Description of the task: Using the records below, copy exactly the part that opens with the line holding "Click the info icon next to Vorschau" and closes with the line holding "Task: Click the Rank #7 Top 10% link", minus the pictures.

** Available records follows **

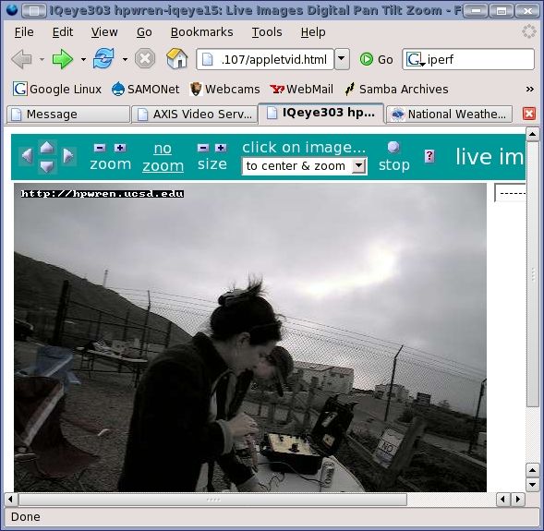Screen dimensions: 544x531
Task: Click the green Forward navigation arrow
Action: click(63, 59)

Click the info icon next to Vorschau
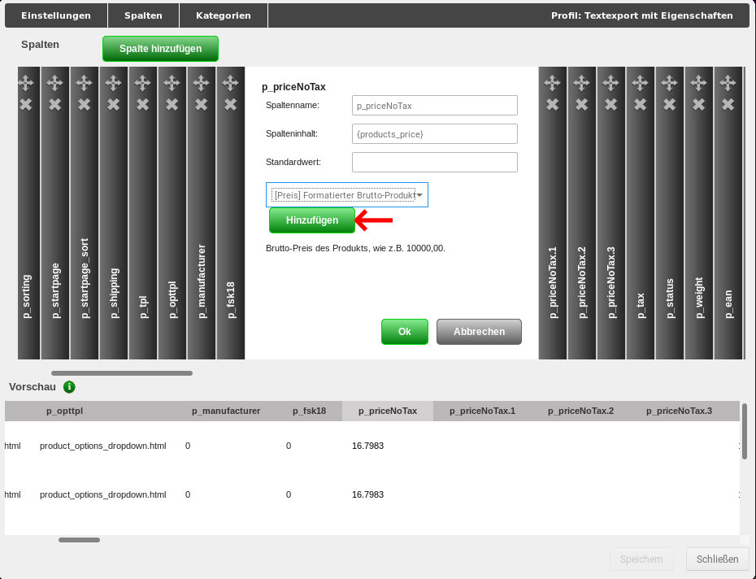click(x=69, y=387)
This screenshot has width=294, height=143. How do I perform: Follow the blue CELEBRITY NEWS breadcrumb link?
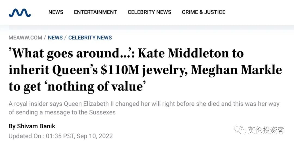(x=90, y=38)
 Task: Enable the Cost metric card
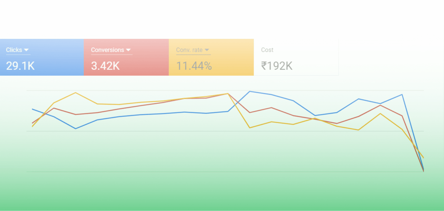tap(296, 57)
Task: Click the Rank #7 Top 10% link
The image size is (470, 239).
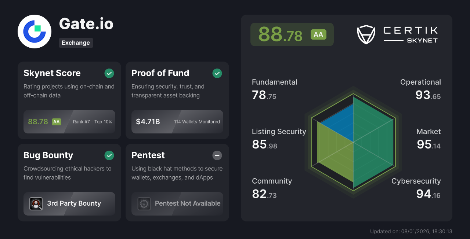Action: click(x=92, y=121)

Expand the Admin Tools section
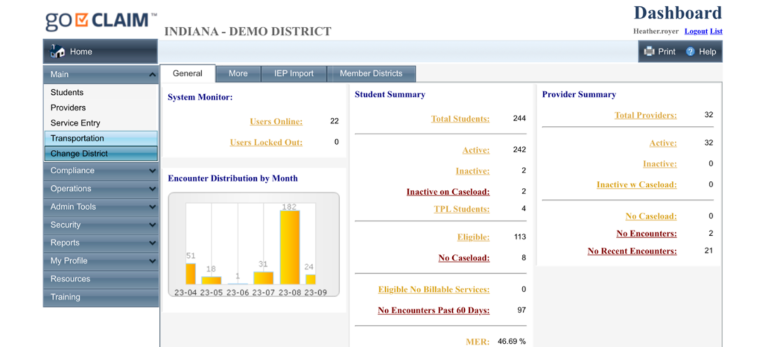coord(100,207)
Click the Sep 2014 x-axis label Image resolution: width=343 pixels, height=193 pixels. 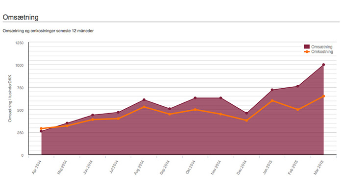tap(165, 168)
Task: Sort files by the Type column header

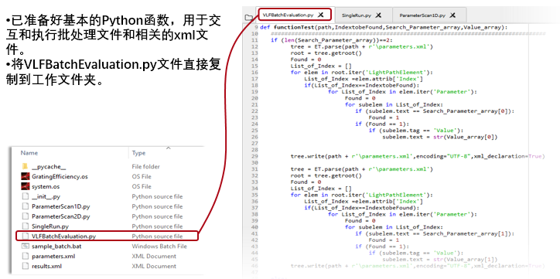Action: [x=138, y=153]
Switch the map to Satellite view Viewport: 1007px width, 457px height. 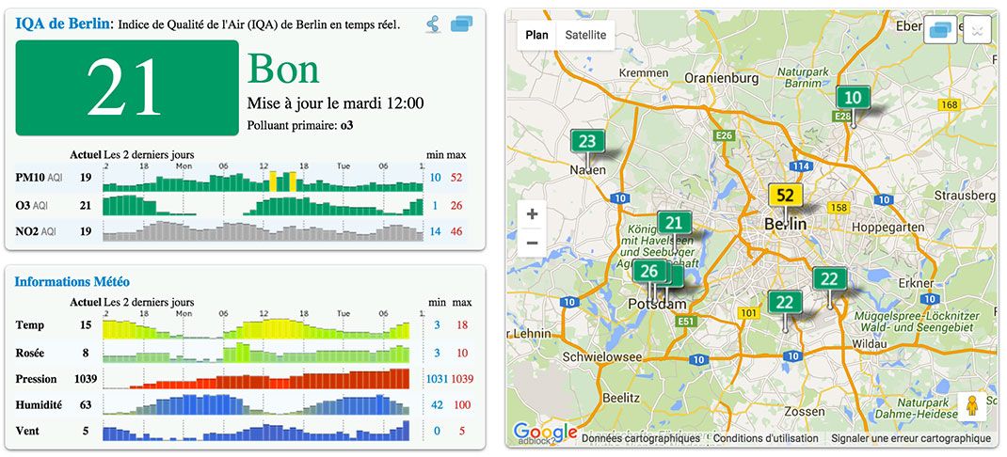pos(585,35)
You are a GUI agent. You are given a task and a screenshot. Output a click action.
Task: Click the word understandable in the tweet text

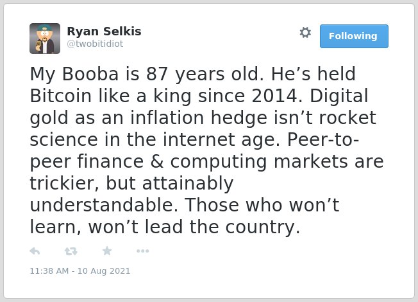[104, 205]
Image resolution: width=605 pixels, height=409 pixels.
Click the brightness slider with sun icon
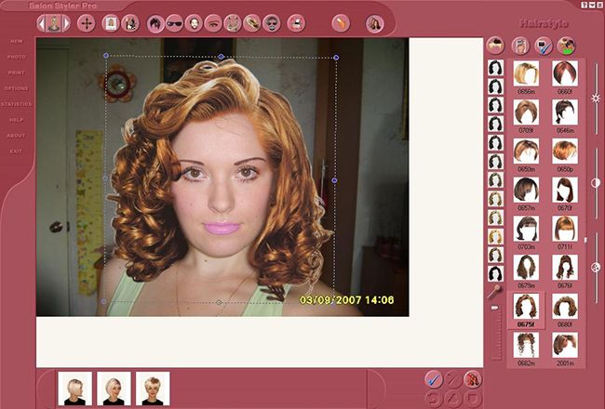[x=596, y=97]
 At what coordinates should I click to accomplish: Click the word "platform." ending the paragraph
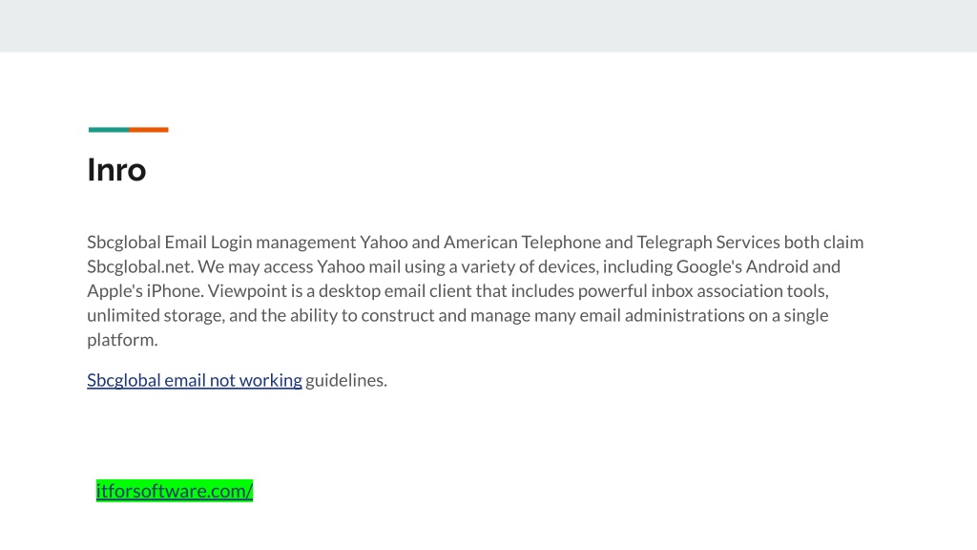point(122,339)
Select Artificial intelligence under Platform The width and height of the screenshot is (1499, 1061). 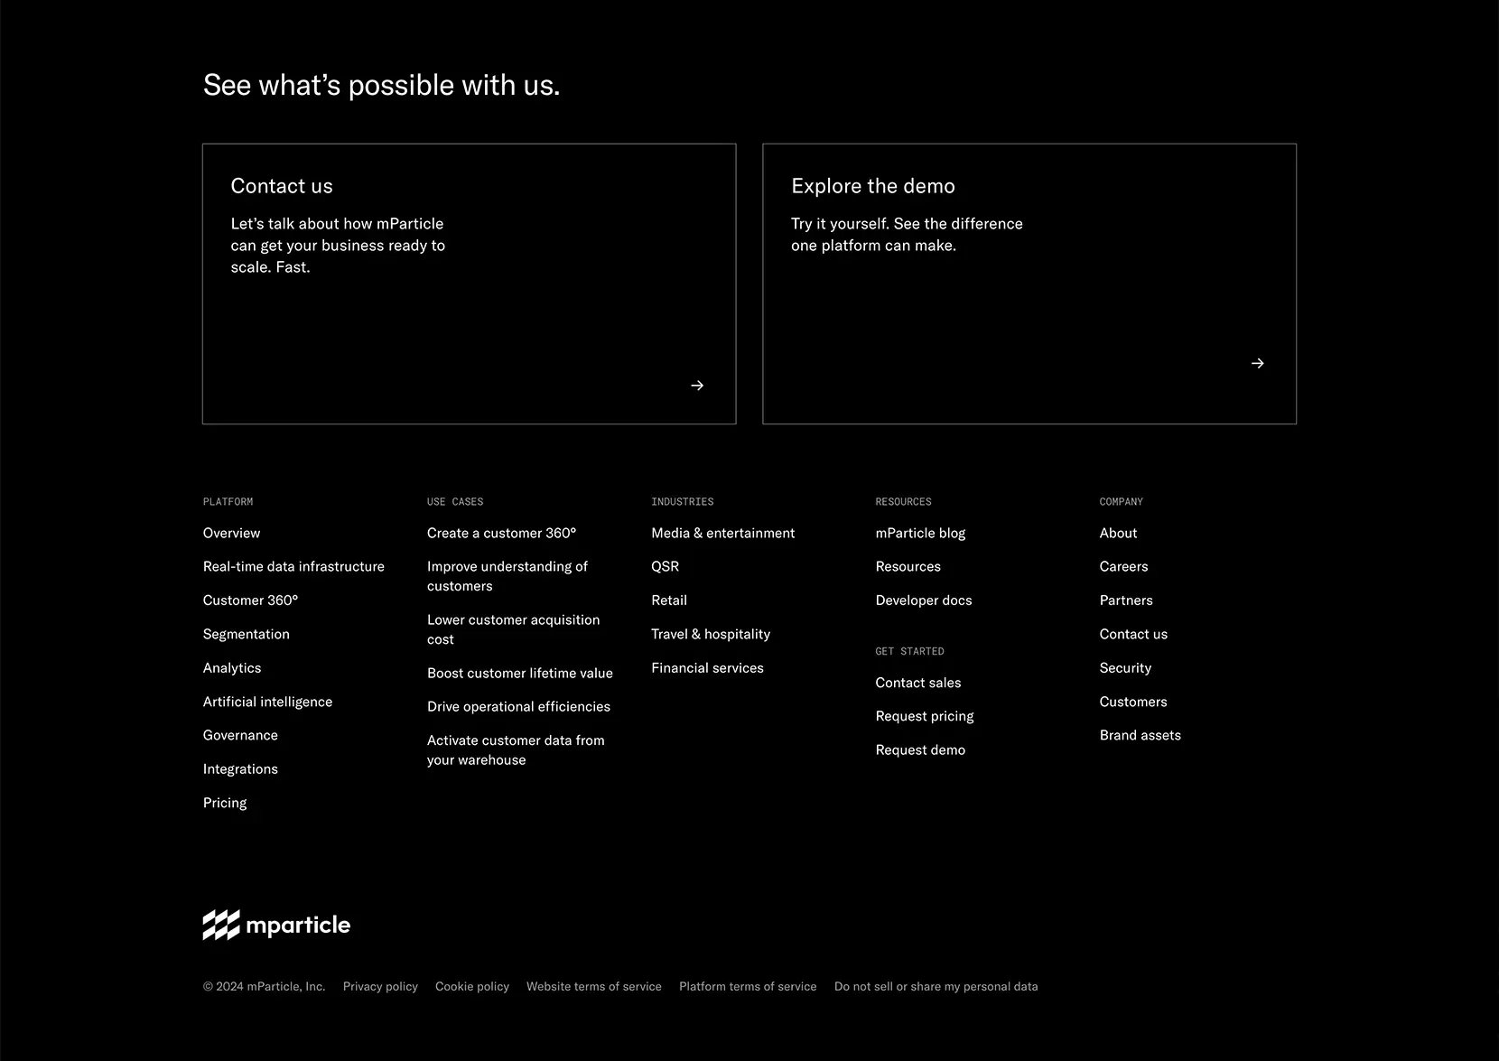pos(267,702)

** End of Available records **
** Available records follows **

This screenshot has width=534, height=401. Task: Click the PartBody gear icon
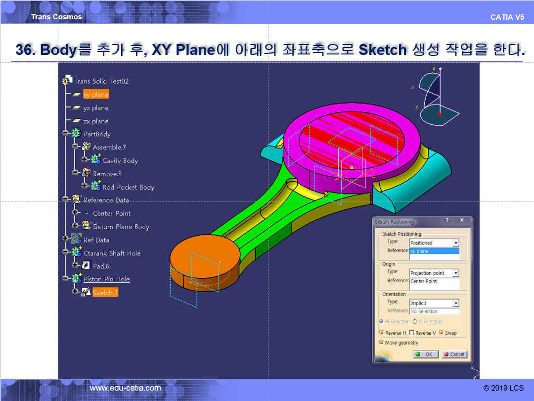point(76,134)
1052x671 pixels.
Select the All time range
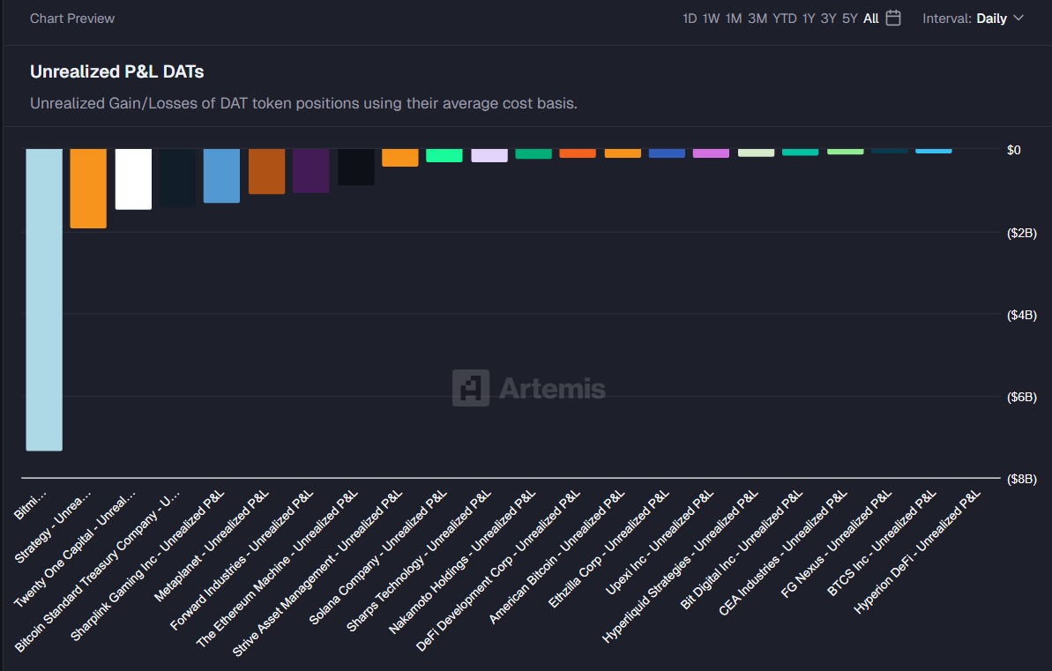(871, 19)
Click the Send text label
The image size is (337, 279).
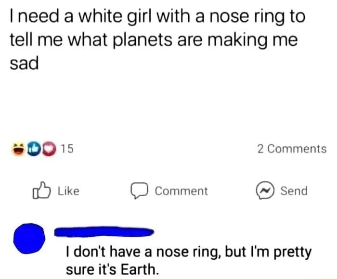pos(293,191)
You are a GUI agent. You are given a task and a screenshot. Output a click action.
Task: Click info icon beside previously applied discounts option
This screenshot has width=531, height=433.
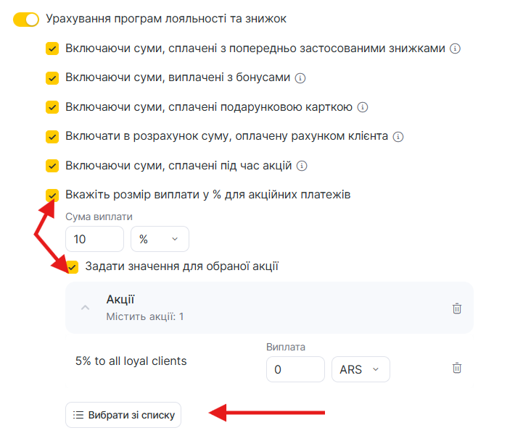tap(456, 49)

** End of Available records **

Exercise output:
Click the info icon next to Vorschau
click(x=69, y=387)
This screenshot has width=294, height=143. How do I perform: Follow the blue CELEBRITY NEWS breadcrumb link?
(x=90, y=38)
 Task: Enable the Cost metric card
tap(296, 57)
Task: Click the Rank #7 Top 10% link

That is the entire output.